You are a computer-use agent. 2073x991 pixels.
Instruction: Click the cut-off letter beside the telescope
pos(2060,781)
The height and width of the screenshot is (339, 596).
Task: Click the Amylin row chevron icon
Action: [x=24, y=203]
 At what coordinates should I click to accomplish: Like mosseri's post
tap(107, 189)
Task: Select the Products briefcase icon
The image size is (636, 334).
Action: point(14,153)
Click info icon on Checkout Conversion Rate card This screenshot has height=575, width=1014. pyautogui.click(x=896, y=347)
•••••
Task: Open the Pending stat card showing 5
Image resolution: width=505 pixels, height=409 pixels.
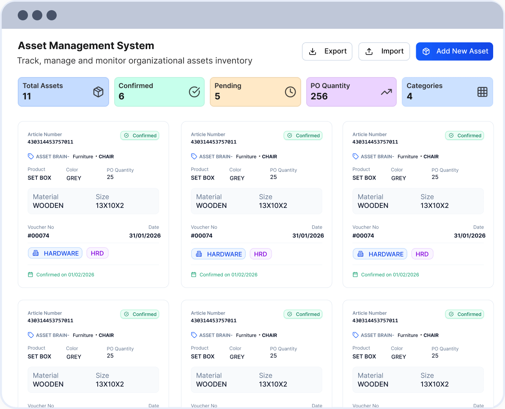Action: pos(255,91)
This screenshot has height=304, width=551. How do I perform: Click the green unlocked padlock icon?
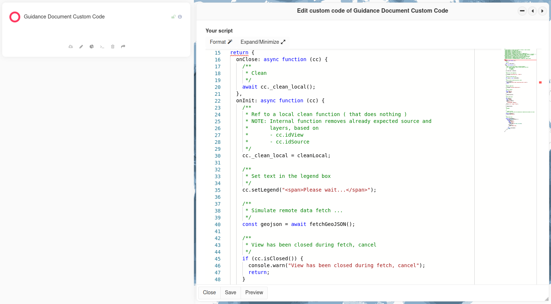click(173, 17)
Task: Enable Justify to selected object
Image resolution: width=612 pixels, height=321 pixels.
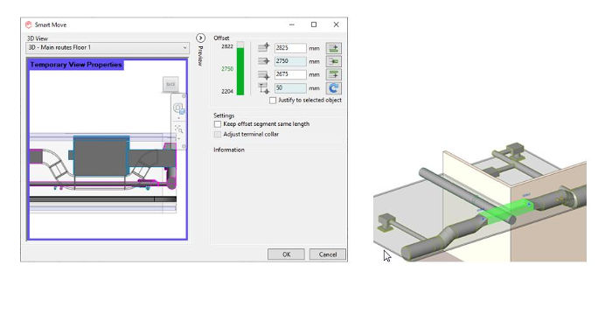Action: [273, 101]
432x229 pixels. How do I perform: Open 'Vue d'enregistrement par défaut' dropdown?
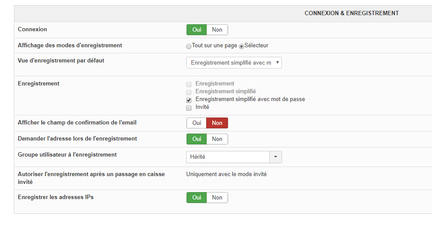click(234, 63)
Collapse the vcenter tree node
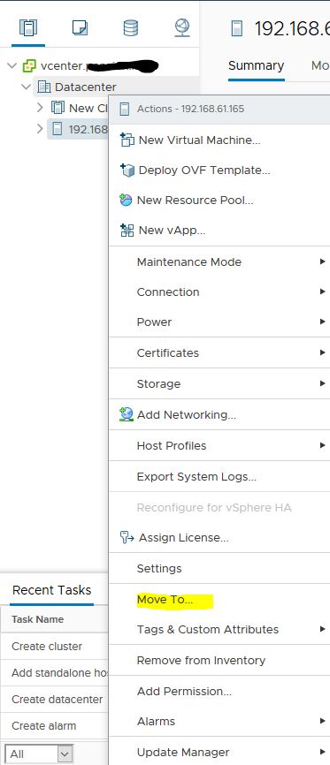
•••••
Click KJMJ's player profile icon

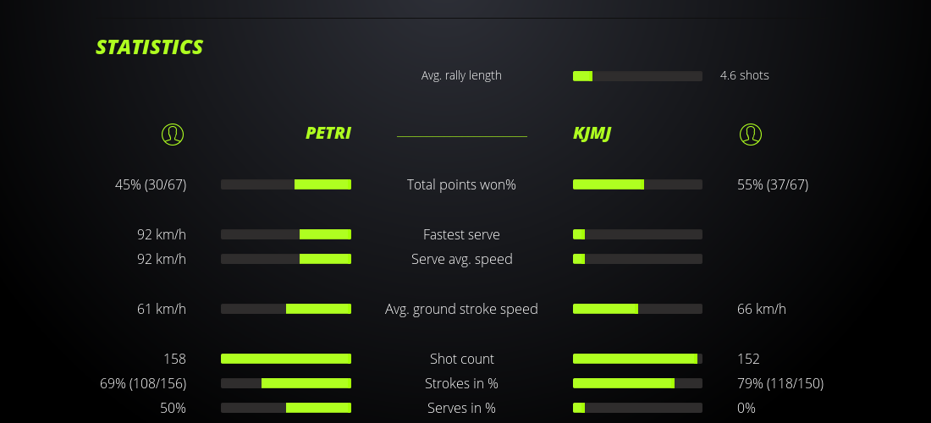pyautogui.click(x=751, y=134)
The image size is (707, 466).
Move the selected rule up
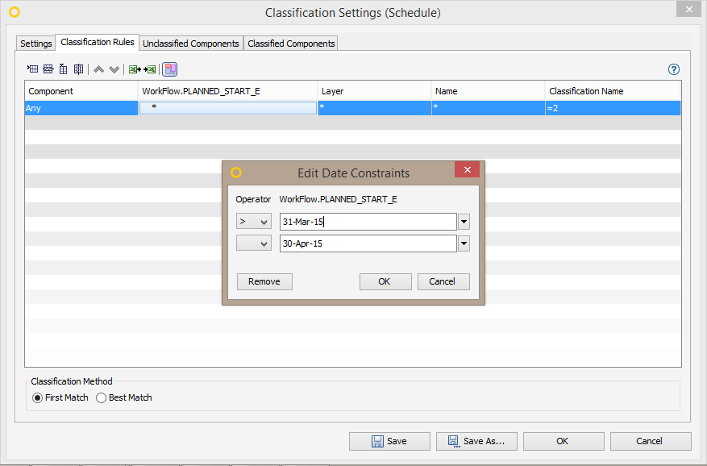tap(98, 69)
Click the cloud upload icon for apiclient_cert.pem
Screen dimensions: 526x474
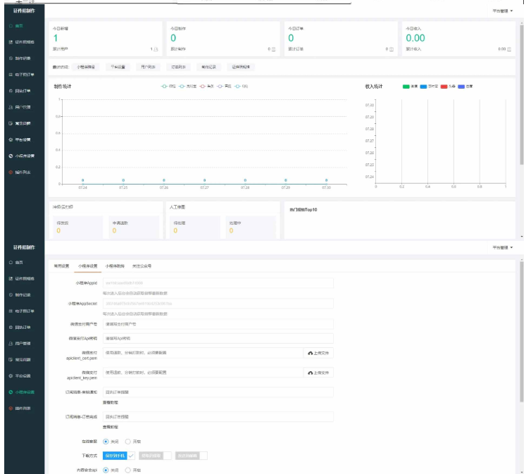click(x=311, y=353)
•••••
**ABOUT THIS TASK:** Everything from the line above that contains "Image resolution: width=505" down to the line that contains "Collapse the vcenter tree node" must be reproduced exactly, both ends included. Omit the pictures.

**ANSWER SECTION:**
Image resolution: width=505 pixels, height=409 pixels.
Action: pos(255,91)
This screenshot has height=304, width=551. How do I perform: Click the green unlocked padlock icon?
click(173, 17)
Task: Enable Justify to selected object
Image resolution: width=612 pixels, height=321 pixels.
Action: [273, 101]
432x229 pixels. How do I perform: Open 'Vue d'enregistrement par défaut' dropdown?
click(234, 63)
Collapse the vcenter tree node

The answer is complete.